Seasonal influenza outbreaks and pandemics of new strains affect people all over the world. However, current systems used to estimate the spread of such illnesses are too slow, delivering predictions with one or two weeks delay. Tobias Preis and Helen Susannah Moat, the researchers behind the study published today, worked out a way of improving the speed and accuracy of such estimates by using data from search engines like Google.
Large technological systems are a part of our everyday lives. By interacting with these systems, for example by Googling symptoms of illness, we are unwittingly creating gigantic sets of data which can be used to investigate human behaviour on massive scales.
Previous studies in the USA have shown that data on how frequently internet users searched for influenza related terms correlated with the percentage of doctor visits in which patients presented with influenza-like symptoms. The scientists behind that work built an analytical tool called Google Flu Trends which monitors searches and delivers results on the frequency of such searches with a delay of just a day.

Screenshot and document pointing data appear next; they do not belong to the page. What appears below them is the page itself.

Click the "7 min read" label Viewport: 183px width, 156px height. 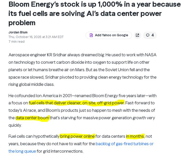[16, 42]
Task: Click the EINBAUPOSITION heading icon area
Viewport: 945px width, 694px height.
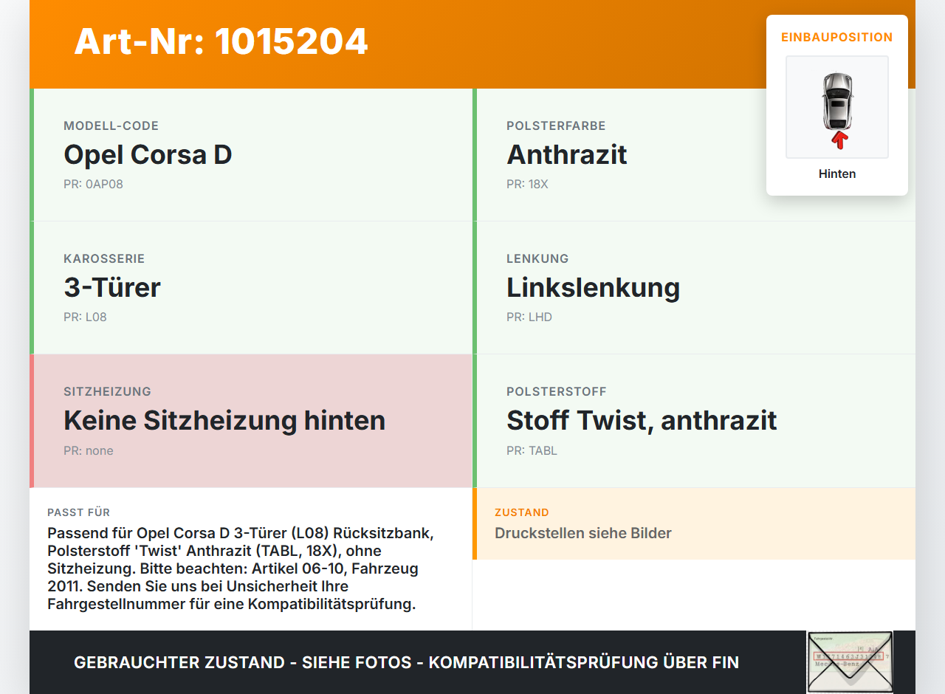Action: (x=836, y=37)
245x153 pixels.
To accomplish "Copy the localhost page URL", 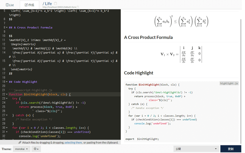I will click(78, 7).
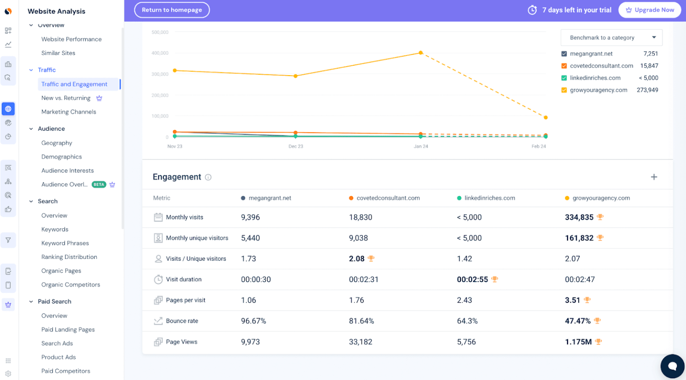686x380 pixels.
Task: Open the Benchmark to a category dropdown
Action: point(611,37)
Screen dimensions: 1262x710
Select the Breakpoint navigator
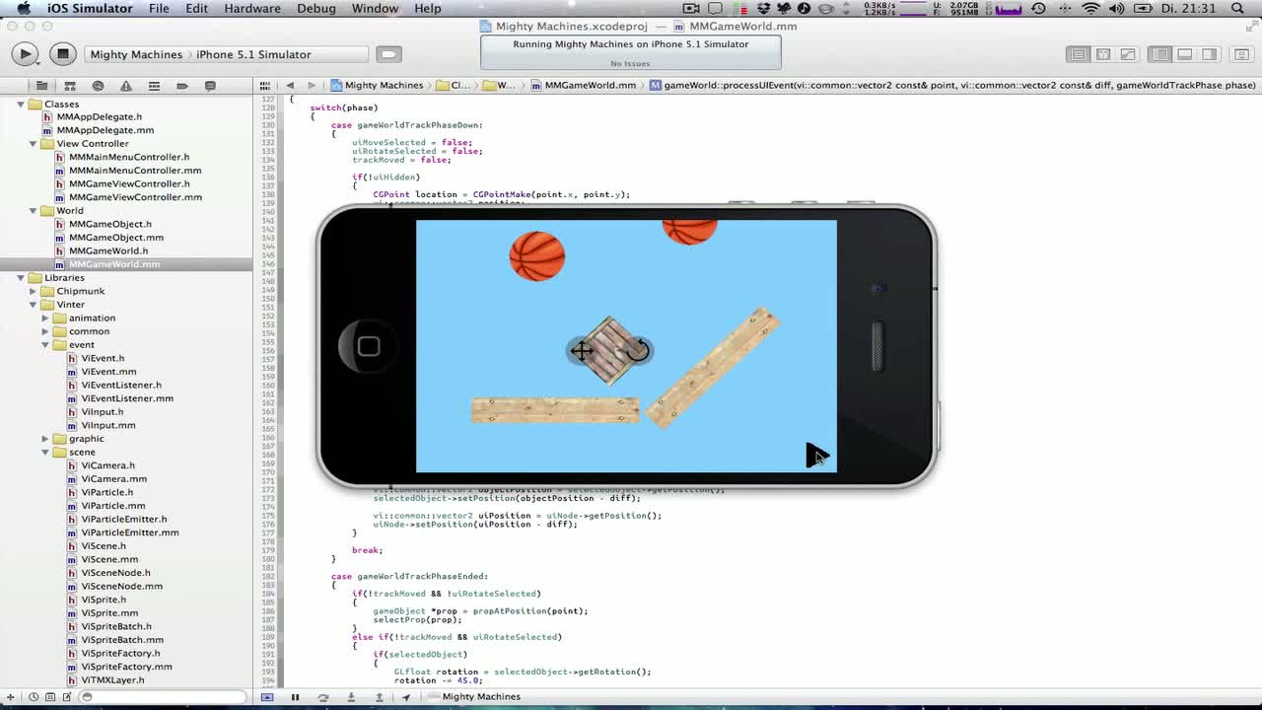tap(182, 85)

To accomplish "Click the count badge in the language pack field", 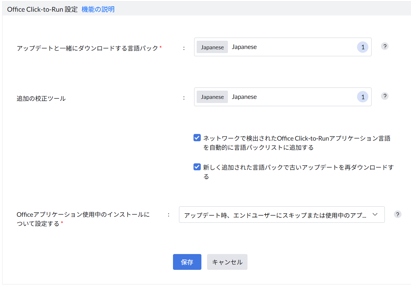I will click(x=363, y=47).
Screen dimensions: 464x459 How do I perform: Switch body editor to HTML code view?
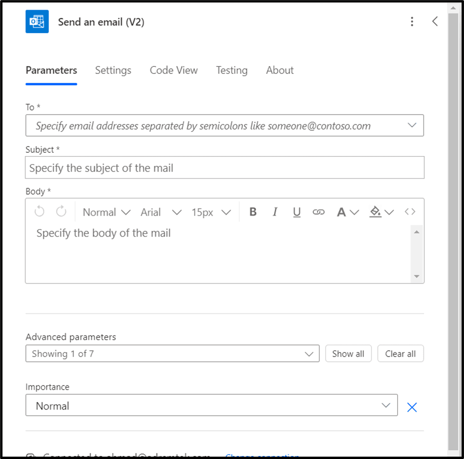tap(410, 212)
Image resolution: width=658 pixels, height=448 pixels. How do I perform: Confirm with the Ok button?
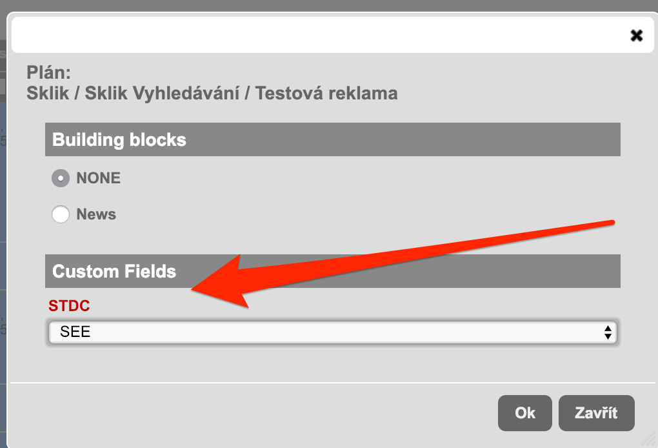524,412
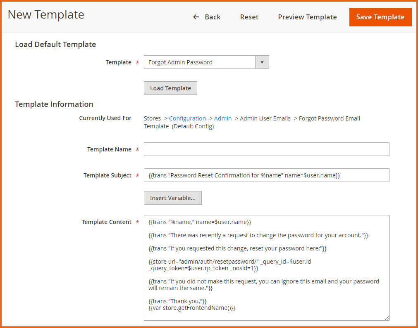Click the Template Name label
Screen dimensions: 418x328
(x=109, y=149)
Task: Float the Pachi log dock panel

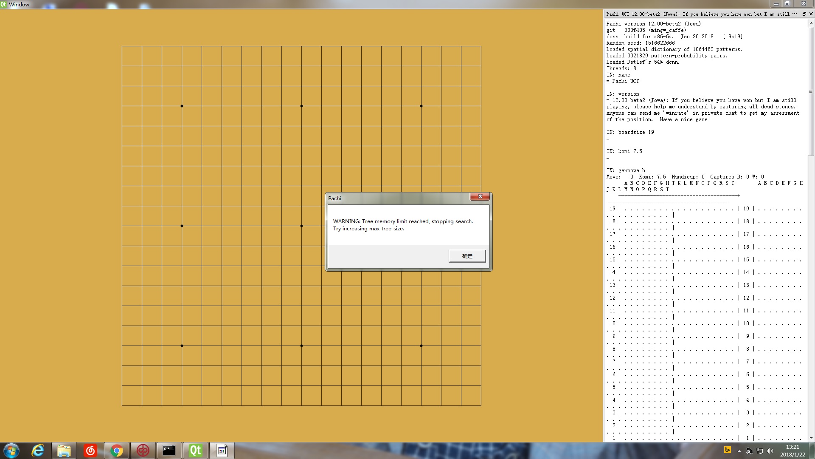Action: (804, 14)
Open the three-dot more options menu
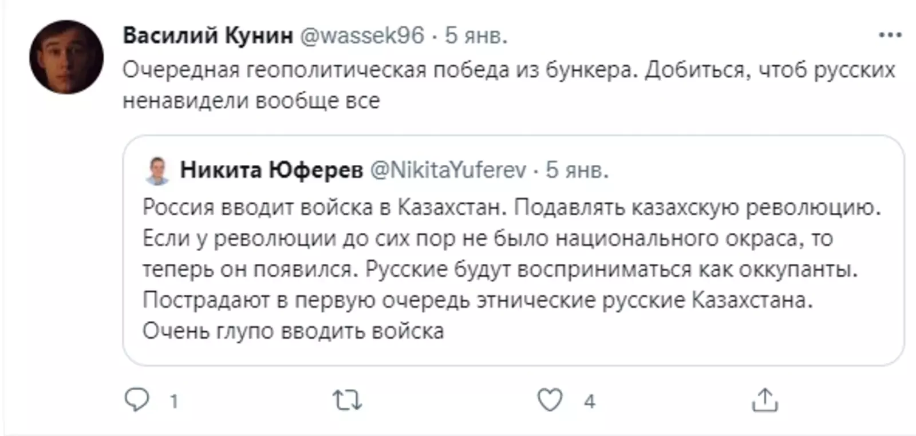This screenshot has width=916, height=436. click(890, 35)
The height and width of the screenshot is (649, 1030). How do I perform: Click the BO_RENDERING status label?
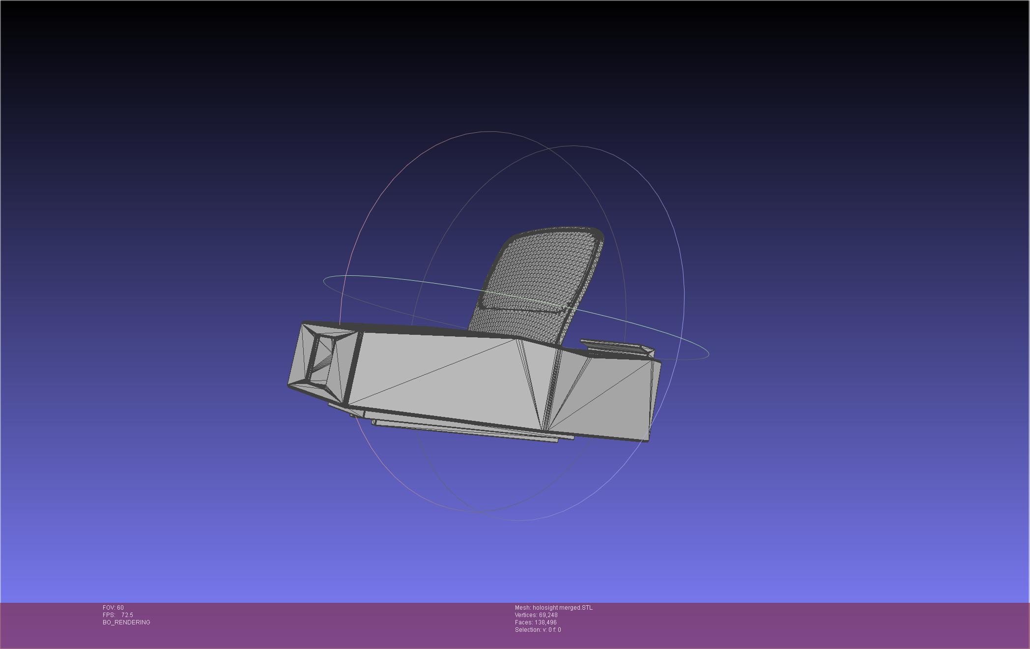point(126,622)
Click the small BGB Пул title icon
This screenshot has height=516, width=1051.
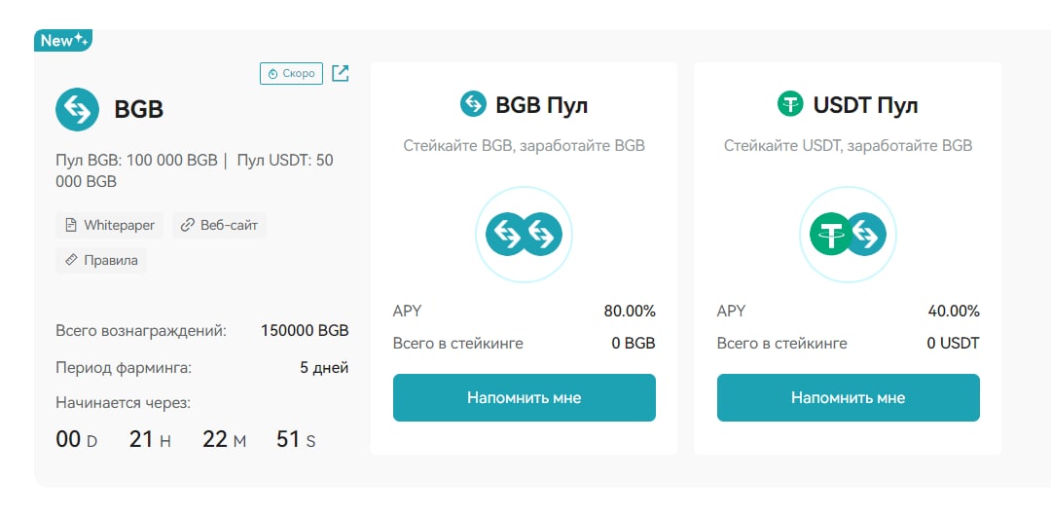click(x=473, y=104)
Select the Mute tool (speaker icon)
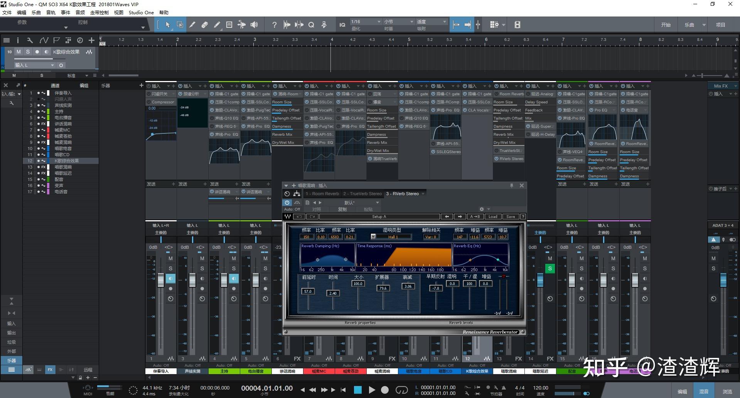 [254, 24]
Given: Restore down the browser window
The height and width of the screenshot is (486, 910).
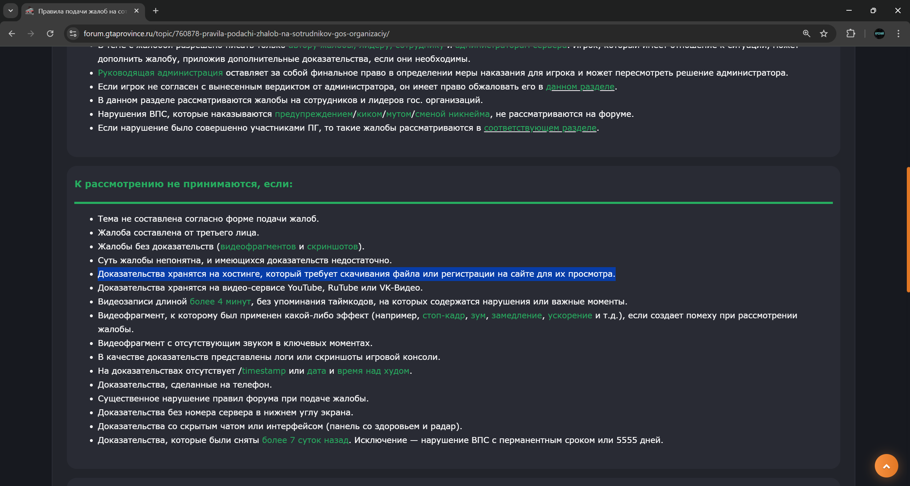Looking at the screenshot, I should pos(873,11).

Usually estimates are based on simple models using only historic levels of flu but the team wanted to see if adding Google Flu Data could improve the accuracy of forecasts of influenza levels in the USA.
Using data retrieved from a national database on the percentages of visits to doctors due to influenza like illness in the US between 2010 and 2013 and data for the same period from Google Flu Trends, the team designed a forecasting model which could estimate current levels of influenza.
The challenge for the team was to design a model which, using only previous data values, would be able to make accurate forecasts of current influenza levels, which the team call a ‘nowcast’.
Compared to estimates of influenza levels based only on past doctor visits, adding the up-to-date Google Flu data into the mix, the team was able to increase the accuracy of estimates of current spread of influenza. Adding the search engine results to information on doctor visits from weeks preceding improved the accuracy of estimates. Depending on how far back the team’s model used data from, it slashed errors in estimates by 16.0% to 52.7%.